Bob proudly displays a photo of himself at 20, in his Army uniform during his service in Japan.
 

His apartment is filled with mementos of his life, and though Alzheimer’s has begun to rob Bob of his short-term memory, he proudly shows visitors pictures of his younger self in an Army uniform. “This one was taken in Japan. I served from 1954 to 1968,” he says. “There’s one of my mom, and that’s my dad. This one is of my four children.” A twinkle appears in Bob’s blue eyes as he speaks about his history, his family. These moments of recognition and memories are treasured now more than ever.

A Rich, Full Life

A quiet man by nature, Bob enjoys relaxing in his apartment. But he does venture out to visit with neighbors and partake in some of Oakbridge’s many social activities. Bob goes to happy hour many nights. Although he never drinks, he enjoys listening to the music. Activities Director Sonya Gonzales is determined to get Bob to dance with her one of these days, but it hasn’t happened yet. She’ll keep trying. Making sure the residents have an enriching social life is her mission, and she loves every minute of it. “I have the best job. I get to make people laugh and have fun all day.”

Bob also enjoys Westerns and joins the group to watch Bonanza. Some days, he participates in other activities like popcorn movie nights, indoor golf tournaments, card games, bowling and dominoes.

Today’s activity is bean-bag toss (an adaptation of the popular game “corn-hole”). While eaiting for their turn, some in the group tap their toes to the beat of the old-time country music: Hank Williams Jr. and the Oakridge Boys. Bob doesn’t join in today. One of his buddies coaxes Bob to “come on over.” He smiles, wags his head and walks on by. He’s got more important business to attend to today.

* _RECORDS SUPPLIED_:
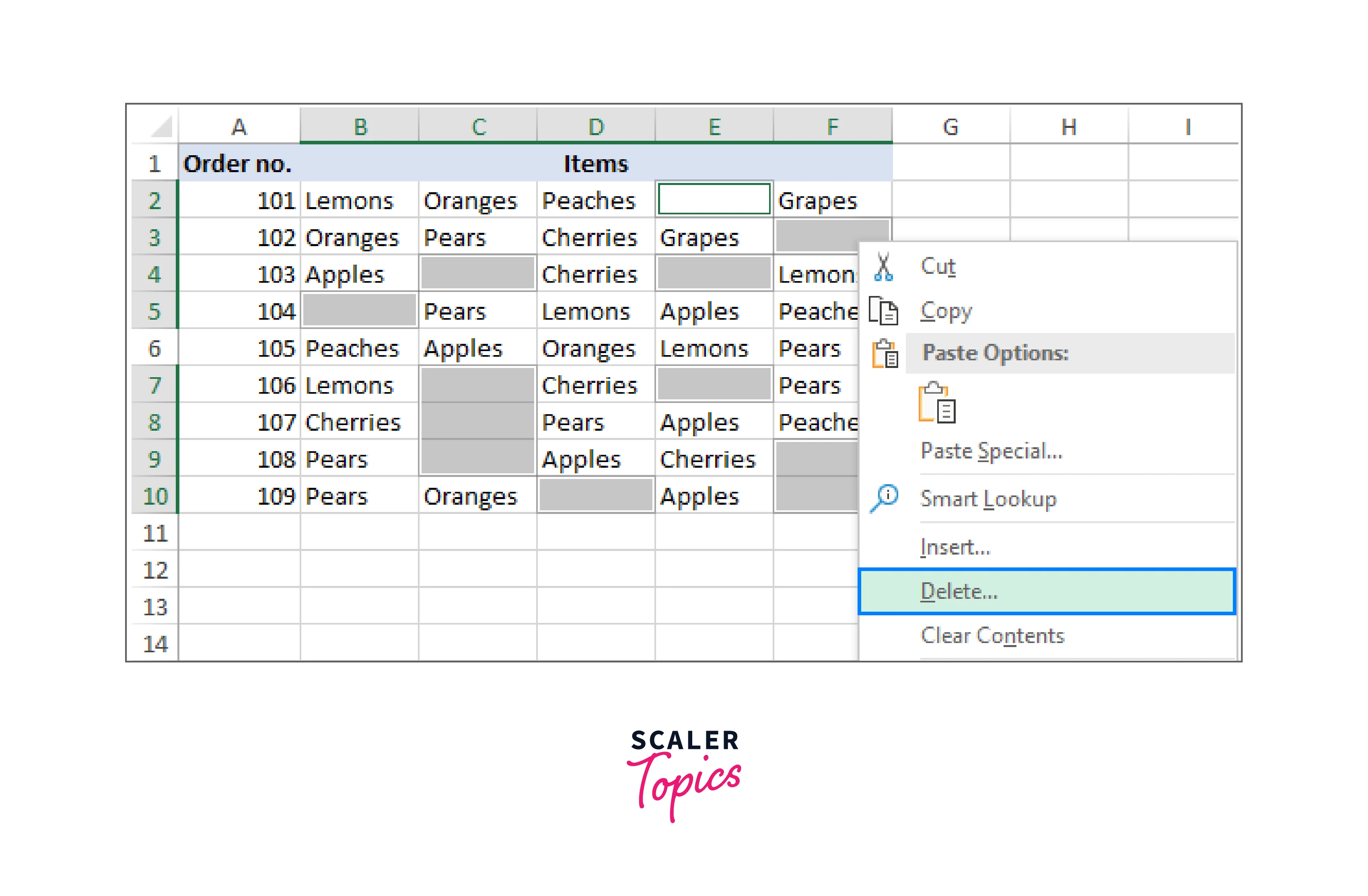Click the Paste Options clipboard icon
Viewport: 1368px width, 896px height.
tap(885, 353)
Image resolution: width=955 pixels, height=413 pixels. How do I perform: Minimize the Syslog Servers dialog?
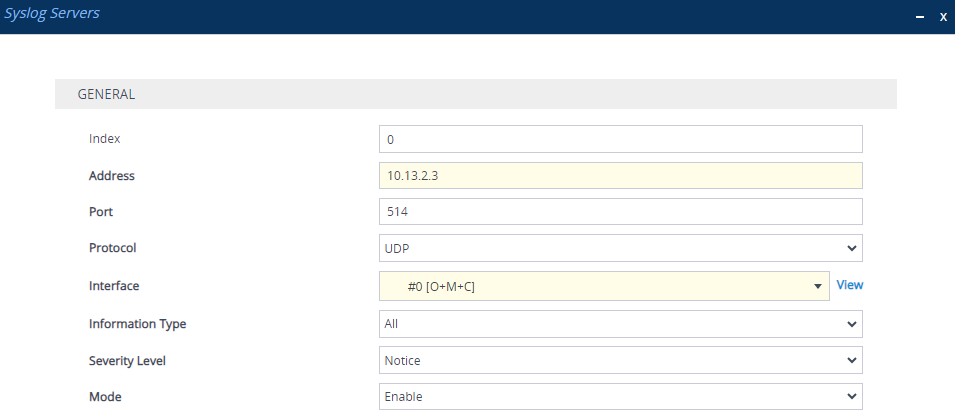tap(920, 17)
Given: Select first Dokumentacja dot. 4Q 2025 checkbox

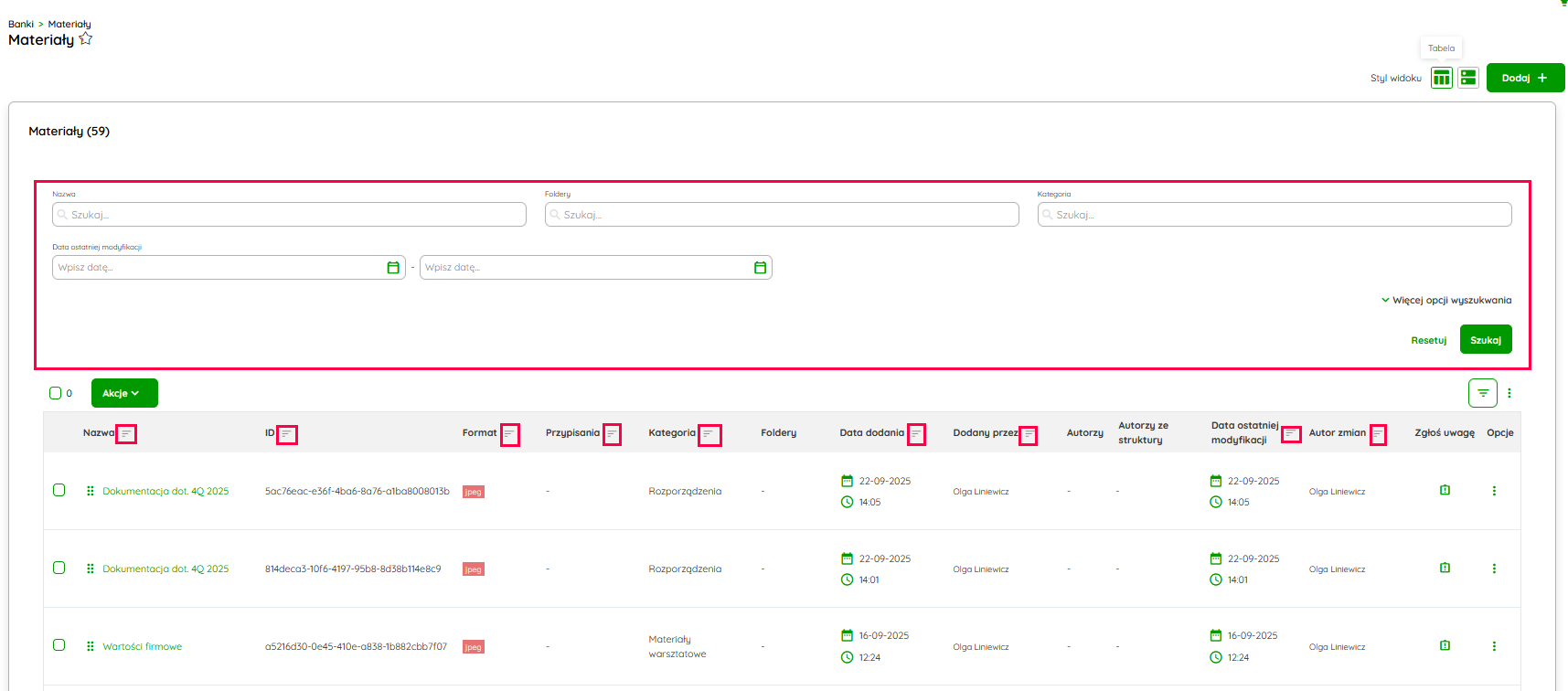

* _TASKS TO CARRY OUT_:
1/ From the passage about Bob, output the words between "Bob proudly displays" and "more than ever.", inclusive.
2/ Go on with the passage about Bob from where it stops.

* _ANSWERS BY ITEM NUMBER_:
1/
Bob proudly displays a photo of himself at 20, in his Army uniform during his service in Japan.
 

His apartment is filled with mementos of his life, and though Alzheimer’s has begun to rob Bob of his short-term memory, he proudly shows visitors pictures of his younger self in an Army uniform. “This one was taken in Japan. I served from 1954 to 1968,” he says. “There’s one of my mom, and that’s my dad. This one is of my four children.” A twinkle appears in Bob’s blue eyes as he speaks about his history, his family. These moments of recognition and memories are treasured now more than ever.

2/
Family Time

 
Bob with Jaydon, his 3 year-old great-grandson.
 

Bob’s got visitors. Pam has brought Bob’s great-grandson, Jaydon, for a visit. At age 3, Jaydon’s favorite game to play with his great-grandpa is ball. Tossing a foam football, bouncing plastic balls – it doesn’t matter. As long as there is a ball involved, he’s content. Bob is happy to comply, a slight smile crossing his face as the wide-eyed boy squeaks, “Get ready to catch it!”

Afterwards the three will head to the restaurant for lunch. Jaydon isn’t picky – his single focus right now is “I want juice please.” But the menu for grown-ups varies every day. Today, there’s a choice of Barbecue Chicken or Seafood Casserole with rice, roasted asparagus, a roll and frozen raspberry ice cream pie for dessert. These restaurant-quality selections are created by chefs and nutritionists.

 
A nature path outside Emeritus at Oakbridge gives Pam and dad Bob space to take a stroll.
 

After lunch, Pam takes her dad by the hand, with Jaydon in tow, and they walk back to Bob’s apartment, where they’ll spend some family time. When Bob moved in, they brought his favorite things from home: his parent’s antique wall clock that chimes every hour, his favorite slippers and hats, and his many family photos. Even though residents can bring furniture from home, Pam and Bob decided to buy new furnishings to provide a fresh start for his new home. A comfy couch and leather recliner in the living room face Bob’s TV and a picture window view of the nature area beyond. His new bedroom is complete with a pillow-top queen size bed. A refrigerator and microwave make for easy snacks anytime.

Losing the Guilt?

Now that Bob has settled in, has Pam been able to shed the caregiver guilt that she’s carried for so long? Not completely. The feeling still creeps in. She worries if her dad is happy and wonders if she visits enough. She drives by Oakbridge on her way to work every day, and feels guilty when she doesn’t have time to stop in. But she visits often – several times a week – and she makes those visits count. In the end, the remorse might never completely subside.

In the meantime, she’s found peace in knowing her father is content, safe and well-cared for. For this caregiver, she can’t ask for more than that. Assisted Living turned out to be the very best option for everyone involved. Especially Bob.